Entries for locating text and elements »
════════

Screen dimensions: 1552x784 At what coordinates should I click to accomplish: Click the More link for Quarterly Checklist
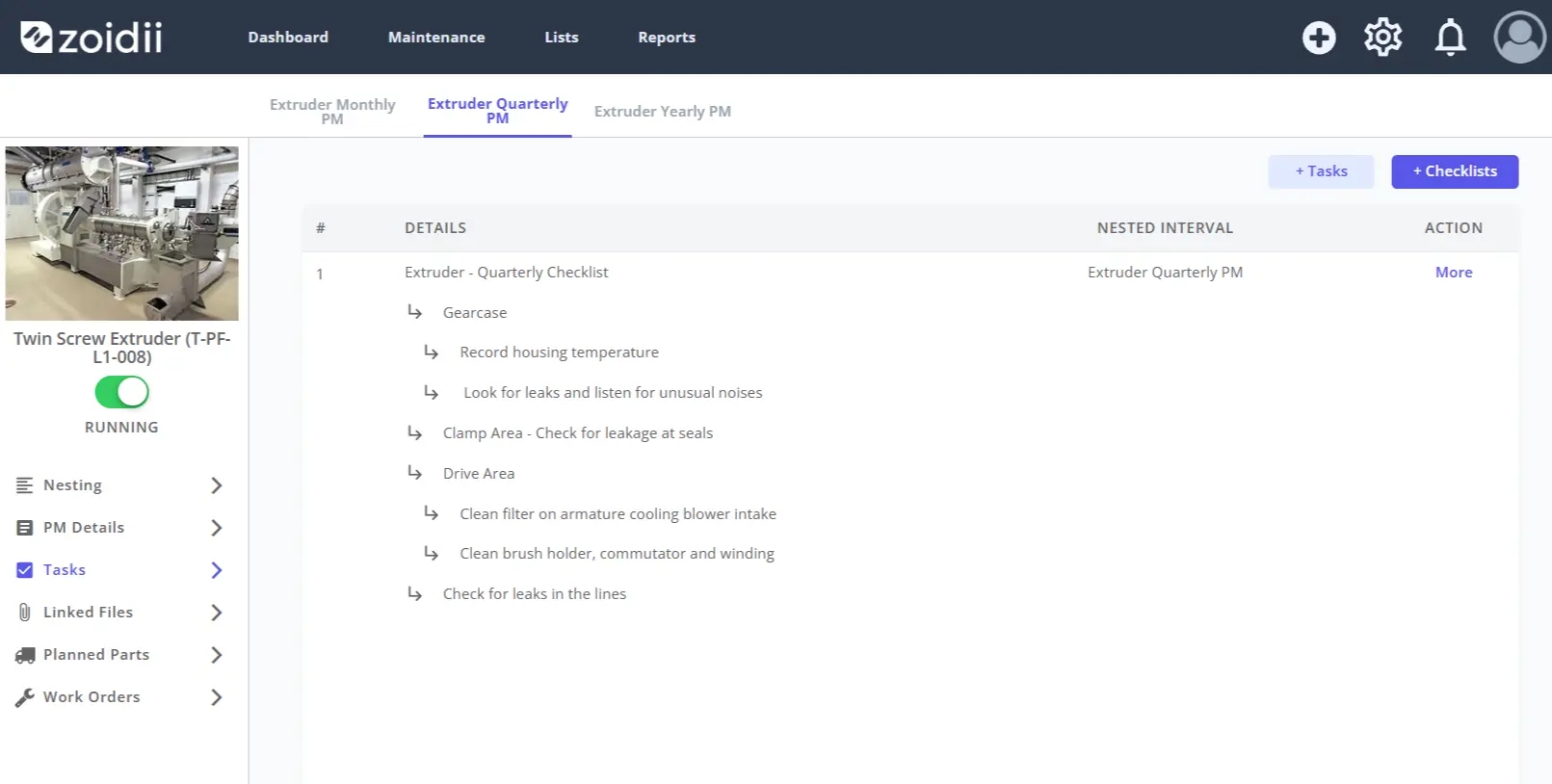1454,273
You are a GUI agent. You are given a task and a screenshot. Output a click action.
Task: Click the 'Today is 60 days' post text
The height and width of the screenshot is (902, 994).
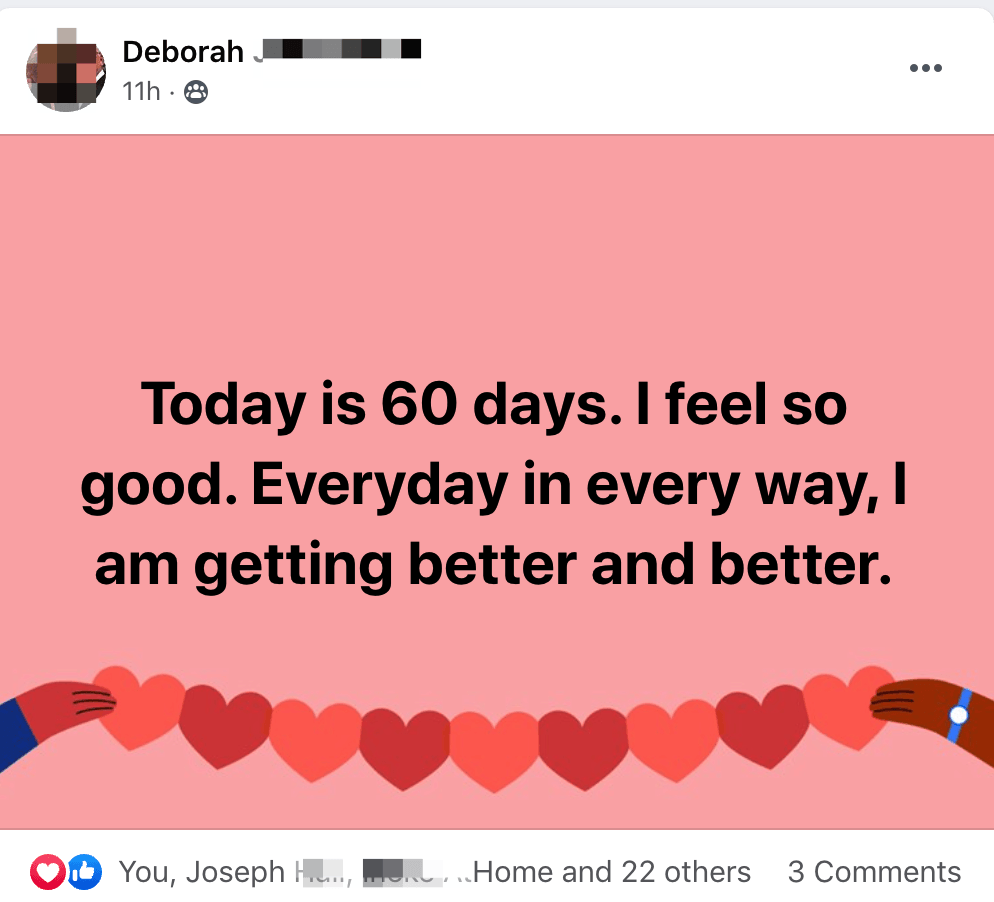coord(494,404)
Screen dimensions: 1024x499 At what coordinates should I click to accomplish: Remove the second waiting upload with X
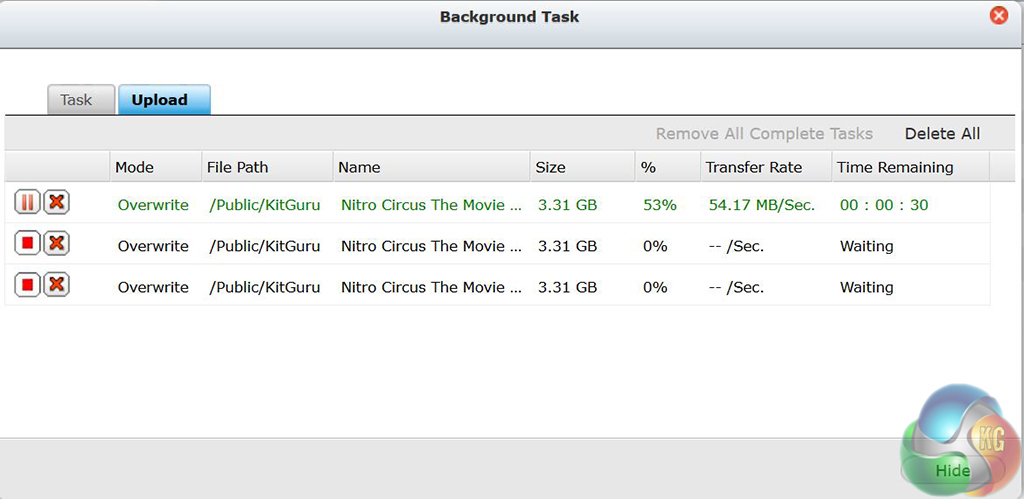pos(57,244)
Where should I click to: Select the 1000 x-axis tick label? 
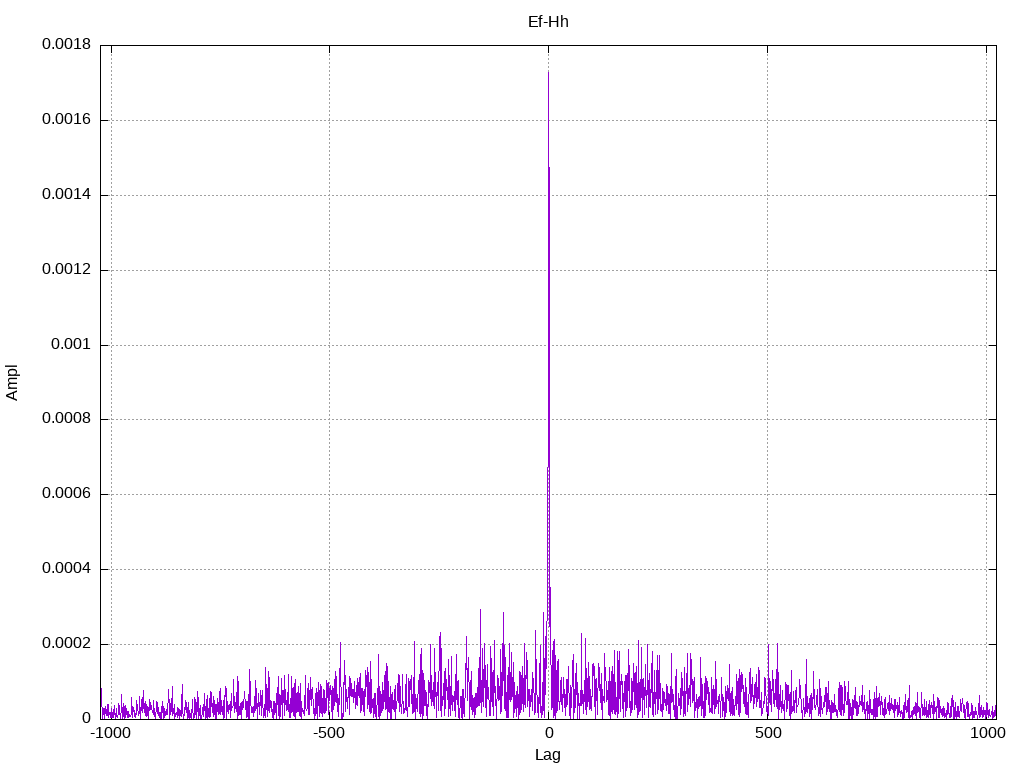click(987, 733)
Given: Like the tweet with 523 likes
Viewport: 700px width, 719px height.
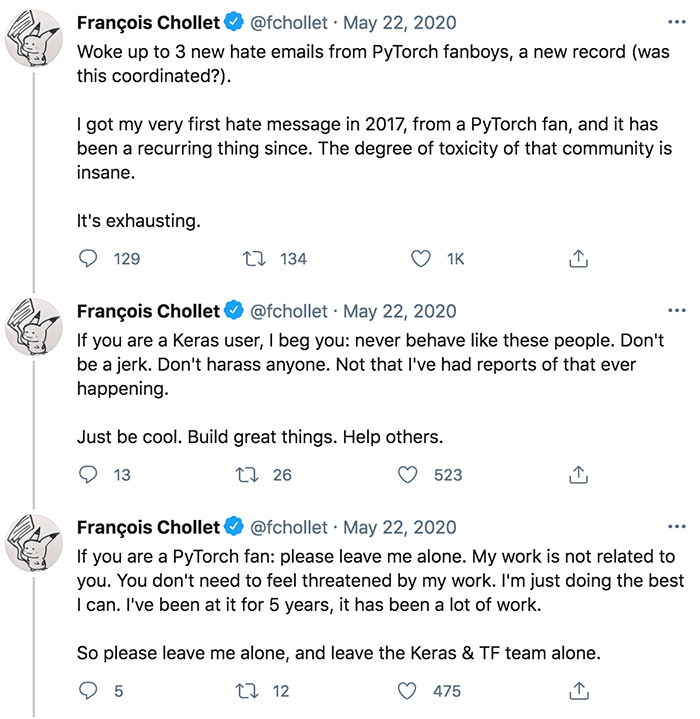Looking at the screenshot, I should (x=408, y=475).
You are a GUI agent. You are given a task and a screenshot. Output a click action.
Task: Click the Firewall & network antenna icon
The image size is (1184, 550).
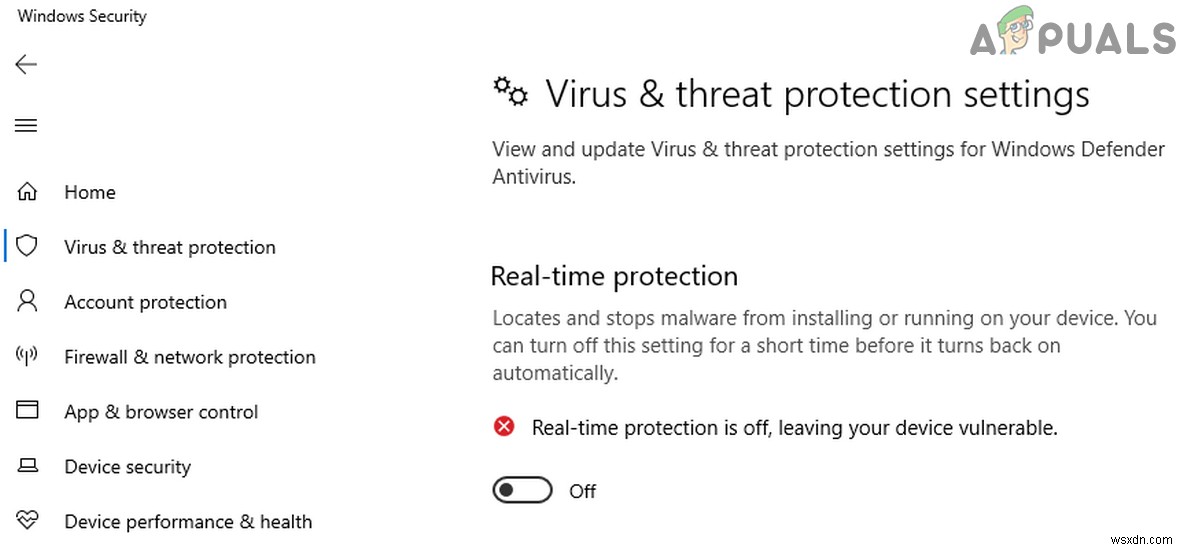(x=28, y=356)
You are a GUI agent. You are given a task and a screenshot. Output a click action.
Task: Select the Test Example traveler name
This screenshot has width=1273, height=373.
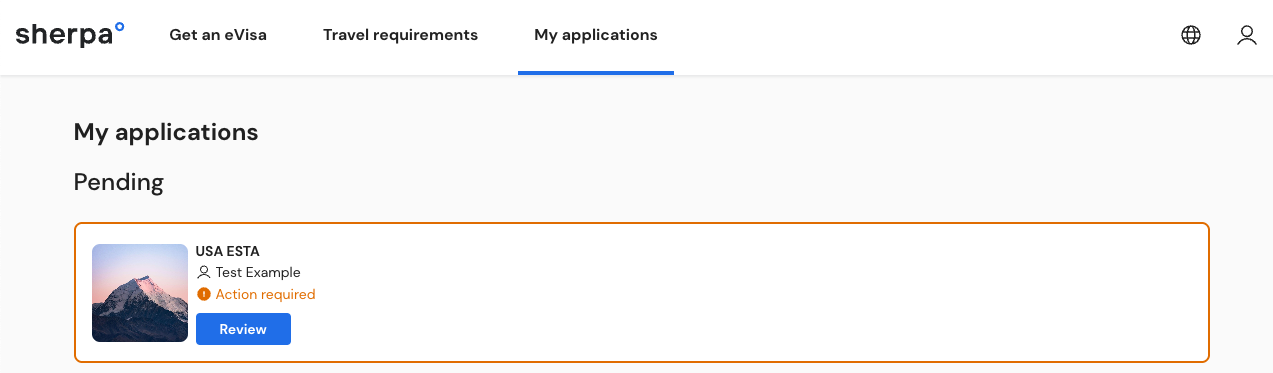click(258, 272)
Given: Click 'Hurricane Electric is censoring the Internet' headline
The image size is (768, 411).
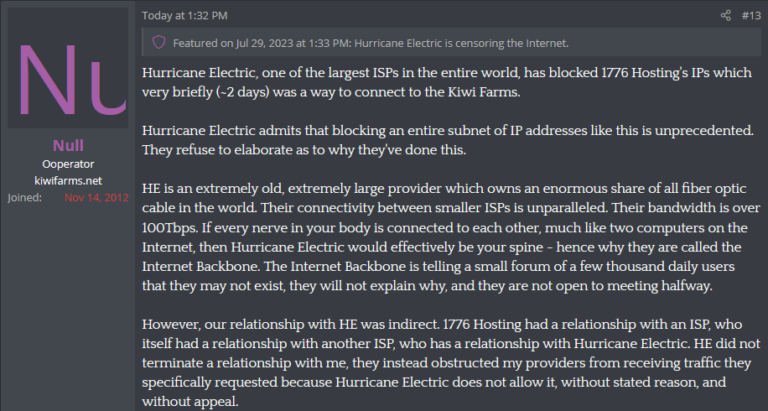Looking at the screenshot, I should (x=461, y=43).
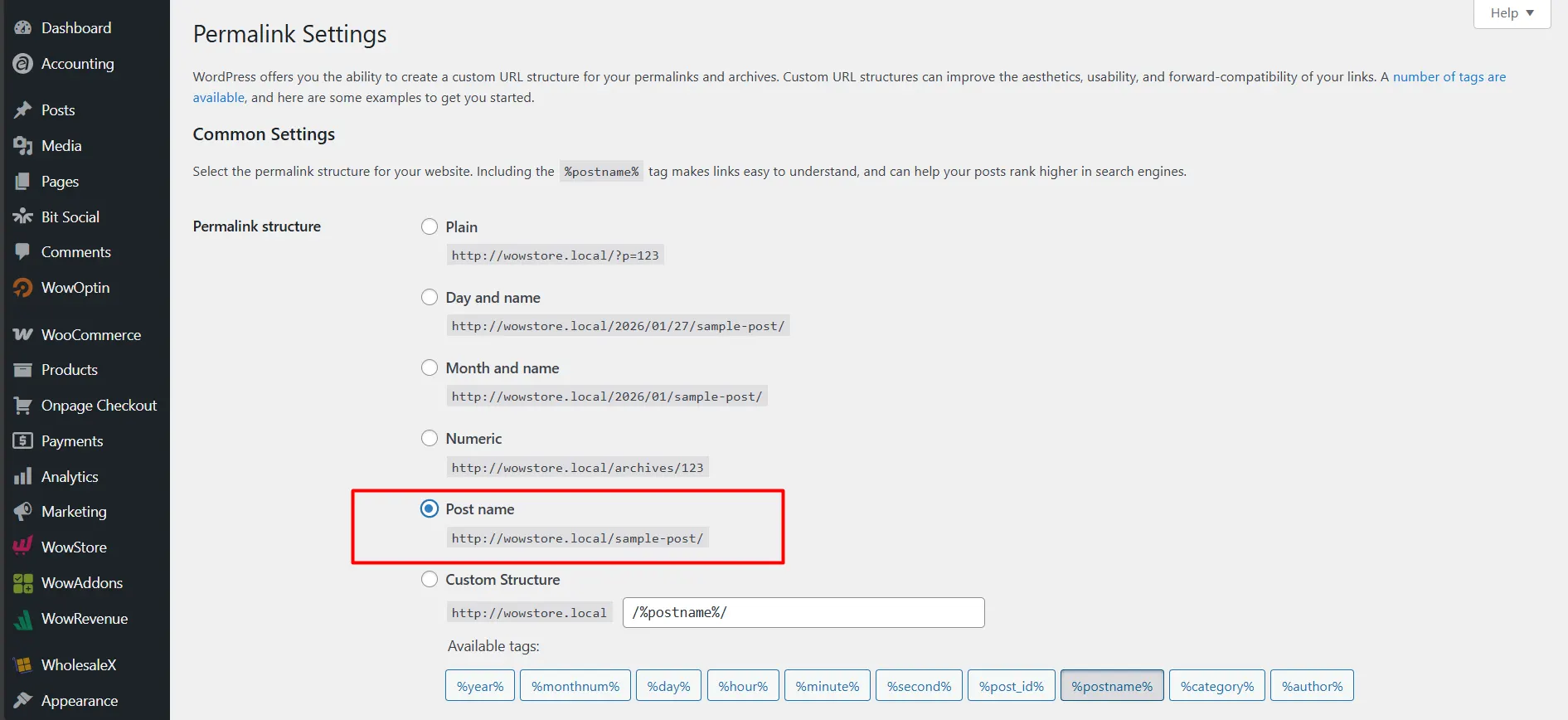Screen dimensions: 1568x720
Task: Add the %year% tag to the structure
Action: [479, 685]
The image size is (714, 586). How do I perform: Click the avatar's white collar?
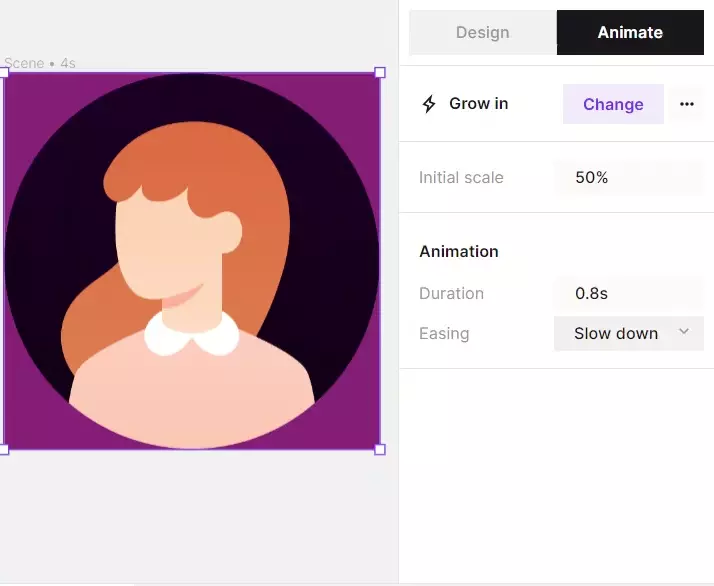click(192, 336)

════════

WHAT YOU WILL DO » Reproduce the items from the beginning through the line containing "click(987, 733)", with every "screenshot" changed to "screen capture" and nothing else altered. Leave out the pictures.

THE SOLUTION »
Screen dimensions: 1552x784 At what coordinates should I click to accomplish: Click the More link for Quarterly Checklist
1454,273
You are a GUI agent. You are given a task and a screen capture. Output a click action.
Task: Click the 'Today is 60 days' post text
The height and width of the screen capture is (902, 994).
coord(494,404)
Screen dimensions: 1024x499 At what coordinates should I click to accomplish: Remove the second waiting upload with X
pos(57,244)
Where should I click to: Select the 1000 x-axis tick label? 
click(987, 733)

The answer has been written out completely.